JOB ITEM →
Copy the listing word for word, starting from its first line and going on through the line that contains "The width and height of the screenshot is (790, 509).".

MATERIAL SUPPLIED →
☆ ☆ ☆ ☆ ☆

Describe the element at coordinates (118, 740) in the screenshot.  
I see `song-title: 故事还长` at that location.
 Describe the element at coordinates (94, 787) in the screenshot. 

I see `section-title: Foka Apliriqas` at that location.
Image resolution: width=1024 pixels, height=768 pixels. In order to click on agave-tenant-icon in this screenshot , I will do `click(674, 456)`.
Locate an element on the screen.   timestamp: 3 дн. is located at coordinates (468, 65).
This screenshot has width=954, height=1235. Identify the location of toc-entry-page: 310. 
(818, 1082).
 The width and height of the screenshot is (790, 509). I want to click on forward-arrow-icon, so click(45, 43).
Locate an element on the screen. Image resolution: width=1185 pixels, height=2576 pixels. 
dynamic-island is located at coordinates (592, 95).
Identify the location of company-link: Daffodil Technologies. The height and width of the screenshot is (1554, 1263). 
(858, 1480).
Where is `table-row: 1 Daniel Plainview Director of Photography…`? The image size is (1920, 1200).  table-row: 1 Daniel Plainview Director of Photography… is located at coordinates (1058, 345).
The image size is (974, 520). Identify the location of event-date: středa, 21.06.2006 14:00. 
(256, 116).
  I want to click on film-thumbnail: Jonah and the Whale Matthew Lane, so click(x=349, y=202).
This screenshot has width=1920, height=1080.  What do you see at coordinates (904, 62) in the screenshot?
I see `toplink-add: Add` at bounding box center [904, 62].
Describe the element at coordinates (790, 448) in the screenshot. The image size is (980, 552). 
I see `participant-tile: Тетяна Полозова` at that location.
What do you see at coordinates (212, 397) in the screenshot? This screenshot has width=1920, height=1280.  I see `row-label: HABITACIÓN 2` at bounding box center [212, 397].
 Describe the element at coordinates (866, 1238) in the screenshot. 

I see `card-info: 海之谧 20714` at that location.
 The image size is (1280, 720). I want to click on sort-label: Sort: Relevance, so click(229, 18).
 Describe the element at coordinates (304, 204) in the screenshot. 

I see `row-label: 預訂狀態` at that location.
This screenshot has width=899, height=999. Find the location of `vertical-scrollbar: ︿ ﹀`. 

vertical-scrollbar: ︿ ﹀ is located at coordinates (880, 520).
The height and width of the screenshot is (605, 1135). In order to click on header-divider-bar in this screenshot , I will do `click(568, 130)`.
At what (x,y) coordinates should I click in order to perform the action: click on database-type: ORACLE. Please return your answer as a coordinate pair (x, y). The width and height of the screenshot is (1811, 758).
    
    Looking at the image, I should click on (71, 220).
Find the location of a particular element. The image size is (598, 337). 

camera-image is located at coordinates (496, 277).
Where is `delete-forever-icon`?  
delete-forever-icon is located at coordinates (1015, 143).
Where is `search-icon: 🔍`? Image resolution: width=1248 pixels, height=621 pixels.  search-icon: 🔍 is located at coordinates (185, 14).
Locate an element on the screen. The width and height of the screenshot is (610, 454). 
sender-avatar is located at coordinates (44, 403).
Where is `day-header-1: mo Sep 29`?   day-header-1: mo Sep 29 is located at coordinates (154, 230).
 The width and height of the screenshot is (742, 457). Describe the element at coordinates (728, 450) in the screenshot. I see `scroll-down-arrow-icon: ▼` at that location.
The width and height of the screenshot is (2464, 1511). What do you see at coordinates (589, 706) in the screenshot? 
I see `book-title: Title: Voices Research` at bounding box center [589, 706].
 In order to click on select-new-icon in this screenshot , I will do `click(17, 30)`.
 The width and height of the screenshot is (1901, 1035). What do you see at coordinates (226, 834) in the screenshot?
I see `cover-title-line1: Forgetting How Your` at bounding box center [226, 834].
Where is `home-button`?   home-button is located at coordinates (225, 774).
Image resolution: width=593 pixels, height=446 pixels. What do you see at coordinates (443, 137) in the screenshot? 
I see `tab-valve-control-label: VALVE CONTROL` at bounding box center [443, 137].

☆ ☆ ☆ ☆ ☆

ANSWER TO THIS TASK →
Describe the element at coordinates (118, 740) in the screenshot.  
I see `song-title: 故事还长` at that location.
 Describe the element at coordinates (94, 787) in the screenshot. 

I see `section-title: Foka Apliriqas` at that location.
Image resolution: width=1024 pixels, height=768 pixels. In order to click on agave-tenant-icon in this screenshot , I will do `click(674, 456)`.
Locate an element on the screen.   timestamp: 3 дн. is located at coordinates (468, 65).
This screenshot has width=954, height=1235. Identify the location of toc-entry-page: 310. 
(818, 1082).
 The width and height of the screenshot is (790, 509). I want to click on forward-arrow-icon, so click(45, 43).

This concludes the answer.